Scalable synthesis of nano silicon-embedded graphite for high-energy and low-expansion lithium-ion batteries

Silicon is considered a highly promising anode material due to its environmental friendliness, natural abundance, and exceptionally high theoretical capacity for lithium-ion batteries. Nonetheless, substantial volume expansion impedes the economic viability of silicon anodes. This study involves the incorporation of silicon nanoparticles into a stable expanded graphite (EG)/pitch-derived carbon structure (EGC) following a reinforcing technique applied to EG using pitch. The EGC-Si composite, featuring silicon embedded within the EGC matrix, offers a durable architecture that effectively accommodates the significant volume changes of silicon particles during cycling.
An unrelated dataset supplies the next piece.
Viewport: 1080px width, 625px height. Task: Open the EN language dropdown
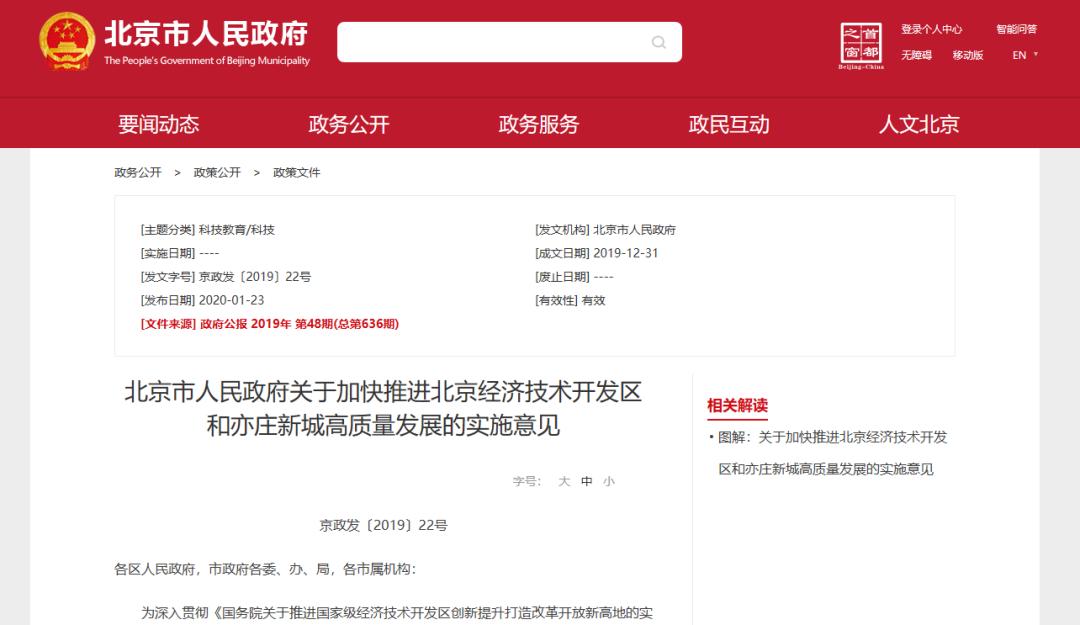tap(1020, 56)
Furthermore, the engineered architecture of EGC-Si enhances ion diffusion while facilitating rapid electron transport through its varied porous architectures and carbon frameworks. The EGC-Si anode demonstrates a specific capacity of 699.9 mAh g⁻¹ at 0.1 A g⁻¹ and retains cycle stability over 400 cycles at 1.0 A g⁻¹. Furthermore, the EGC-Si electrode shows only a 6.6 % volume swelling ratio after full lithiation, which attribute to the well-designed ECG structure. This robust and well-integrated silicon/graphite structure offers a promising strategy to fully harness the potential of Si/Carbon composite anodes for high-performance lithium-ion storage.